╭─ 提示文

古本屋の掃苔帖 第百三十七回 ブルーノ・タウト

1933年、ドイツの建築家ブルーノ・タウトは福井県敦賀港に
上陸した。親ソ派と疑われ、身の危険を感じ、ナチスが支配し
ていた故国から亡命してきたのである。
もともと、アールヌーボやジャポニズムの影響で日本に並々
ならぬ興味をもっていたタウトは伊勢神宮や桂離宮を訪れて
感激したが、当時の日本は日独伊三国同盟によりナチスドイツ
との関係を強固にしている最中で、在独当時から集合住宅の
設計などにより(同潤会アパートはこれを手本にしたといわれ
ている)すでに世界的に名声を得ていたタウトに相応の仕事を
与える、国の機関や大学はなかった。
ようやく、救いの手を差し伸べたのが当時フランス帰りで、群馬
県高崎を中心に工芸運動をやっていた井上房一郎である。
井上の父保三郎は例の高崎観音をおっ建てちゃったおっさんで
ある。井上親子にはひとかたならぬ世話になっていたタウトもこ
れだけは真剣にとめたらしい。
おそらくはスパイであることを危惧した日本の警察当局はつねに
タウトに見張りをつけていたらしく、井上はタウト夫妻が安心できる
仮の住居として少林山達磨寺にある洗心亭という庵を世話する。
わずかに6畳間がひとつと4畳半がひとつという狭い庵は、当初
あくまで100日間かぎりの仮住まいの予定が、「方丈記」なども
読んでいたタウト自身がここを気に入り、結局トルコ国からの招聘
で日本を去るまでの2年3ヶ月をここで過ごしている。
1965年に日本を去るまで、結局タウトは本業である建築の仕事は
何もしていないが、その後の日本のインダストリアルデザインに残
した影響は多大なものがあり、また桂離宮などの日本の建築文化
を海外に紹介した数々の著書を残した。
日本を去るときの送別の宴で、日本がヒットラーと組んで戦争に突入
することの愚を説き、いずれまた戻ってくると約した彼だが、やがて
突入してしまった戦争の行方を確かめることもなく、トルコボルボラス
海峡を見渡す土地で脳溢血のために死亡した。

╰─

ブルーノ・タウトについての文章のうち、「井上の父保三郎は例の高崎観音をおっ建てちゃったおっさんで」から始まって「仮の住居として少林山達磨寺にある洗心亭という庵を世話する。」までの部分を、一字も変えずに書き写してください。 この後に続く資料は、ブルーノ・タウトについての文章とは関係がありません。

╭─ データ抜粋

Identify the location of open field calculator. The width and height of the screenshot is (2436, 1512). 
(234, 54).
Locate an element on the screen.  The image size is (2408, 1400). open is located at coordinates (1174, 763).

╰─

**解答**
井上の父保三郎は例の高崎観音をおっ建てちゃったおっさんで
ある。井上親子にはひとかたならぬ世話になっていたタウトもこ
れだけは真剣にとめたらしい。
おそらくはスパイであることを危惧した日本の警察当局はつねに
タウトに見張りをつけていたらしく、井上はタウト夫妻が安心できる
仮の住居として少林山達磨寺にある洗心亭という庵を世話する。